++++ GIVEN DATA

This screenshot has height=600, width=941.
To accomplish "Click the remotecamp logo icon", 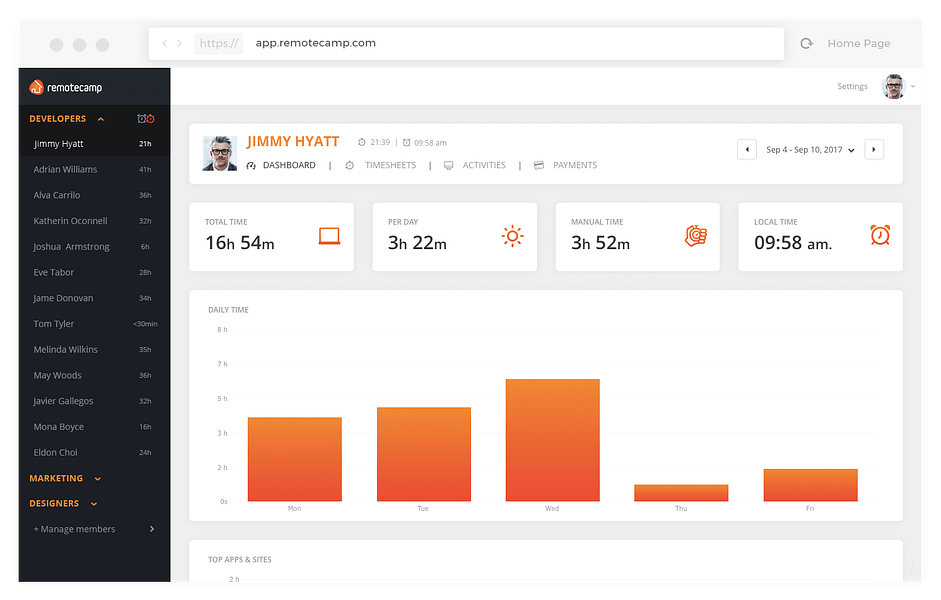I will tap(37, 88).
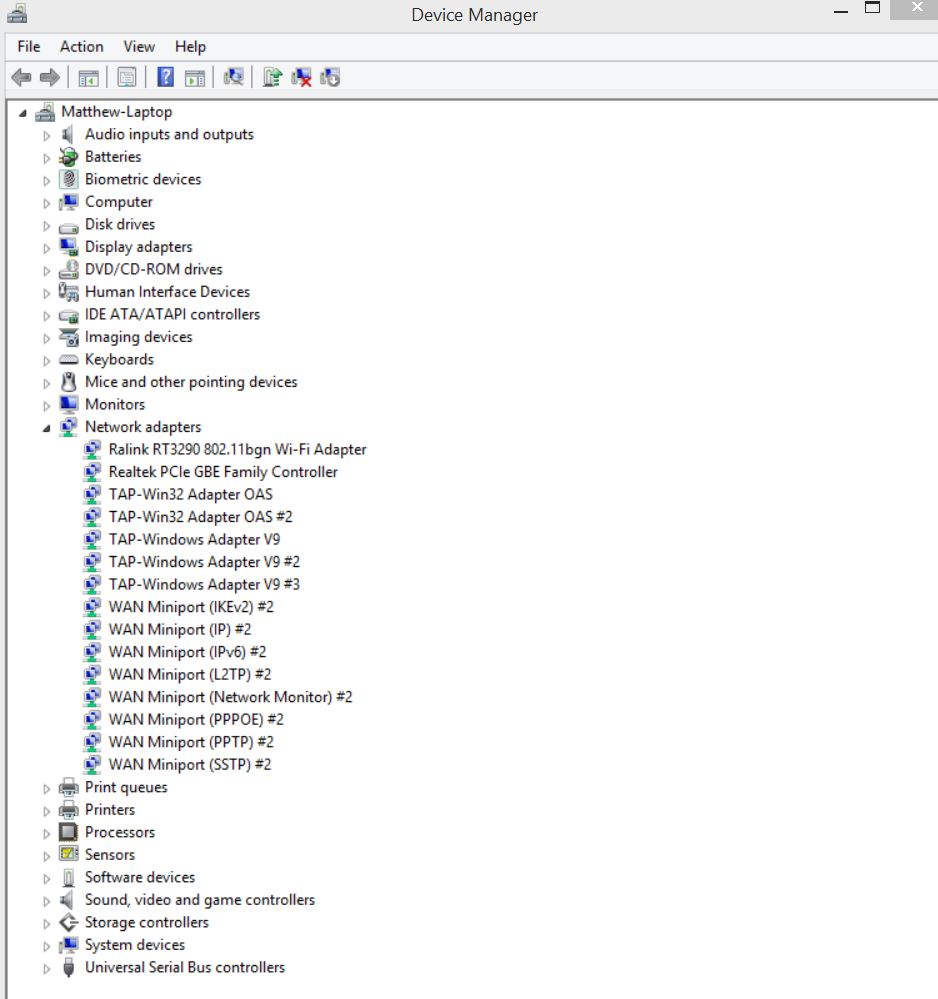Screen dimensions: 938x999
Task: Select the Matthew-Laptop root node
Action: 117,111
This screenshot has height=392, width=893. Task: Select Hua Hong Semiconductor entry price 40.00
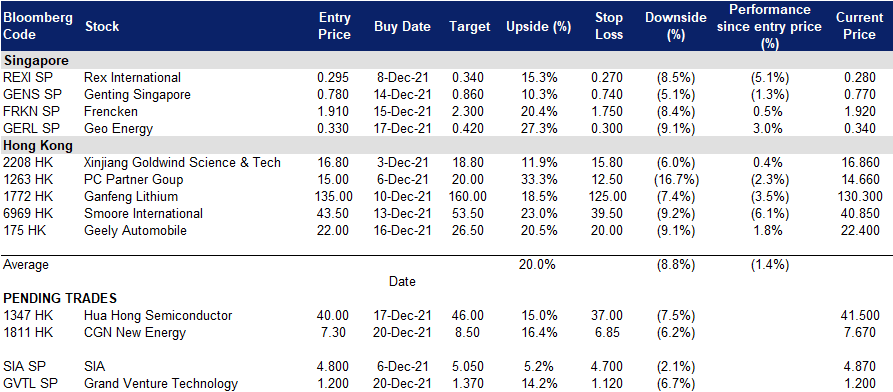334,316
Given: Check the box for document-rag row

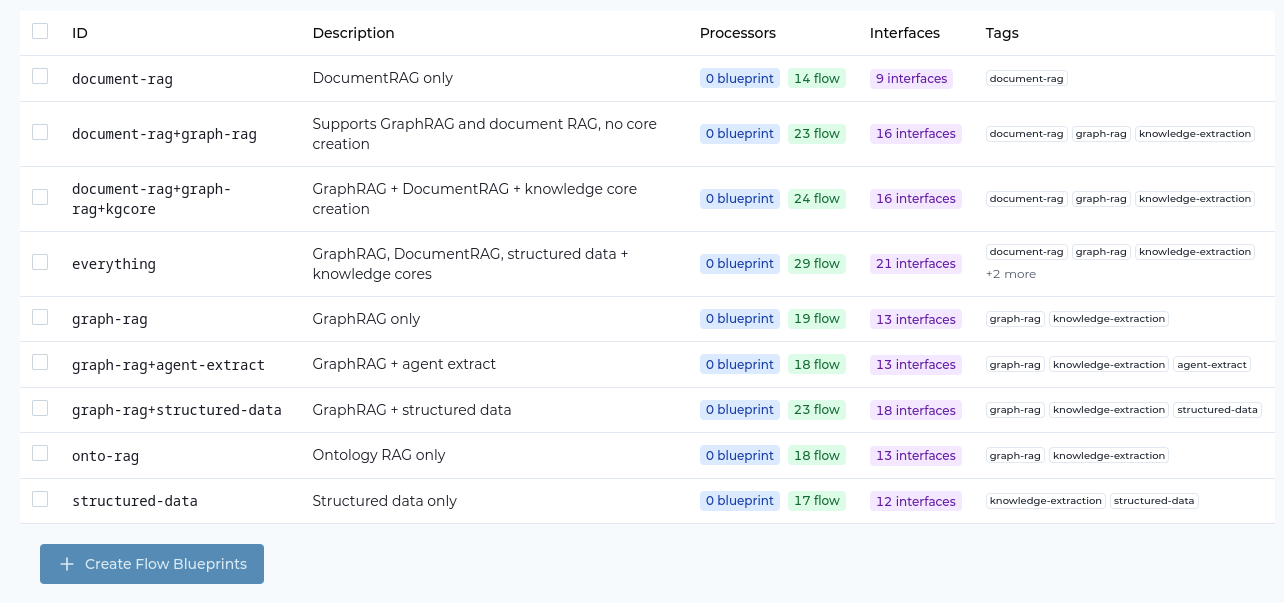Looking at the screenshot, I should [x=40, y=76].
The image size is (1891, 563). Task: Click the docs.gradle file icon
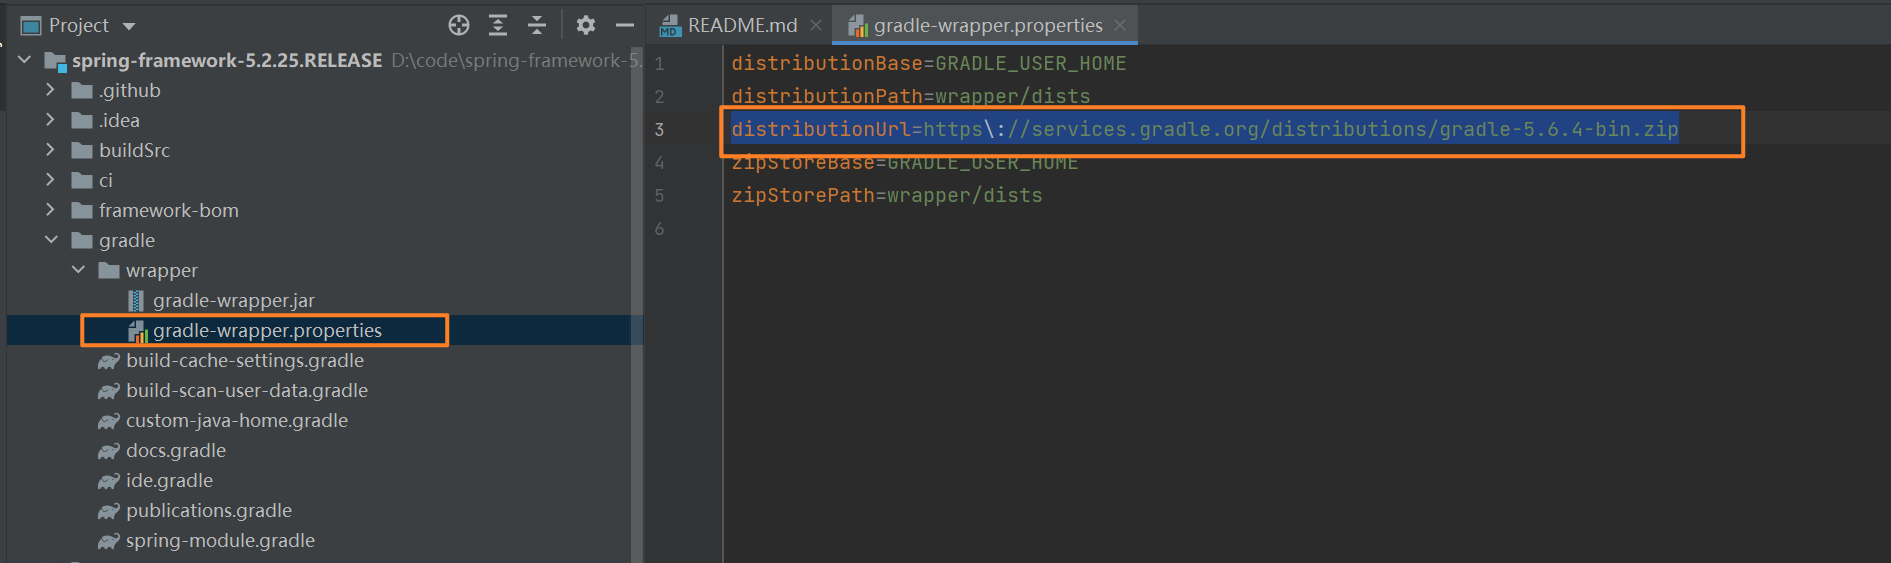[x=109, y=451]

++++++++

WHAT NEEDS TO BE DONE: Please write out exactly the lines from the one containing "Given: Check the box for document-rag row" through the last line of the records above, and leave out any pictures.

RESULT OF THIS TASK:
Given: Check the box for document-rag row

Looking at the screenshot, I should [x=40, y=76].
The image size is (1891, 563). Task: Click the docs.gradle file icon
[x=109, y=451]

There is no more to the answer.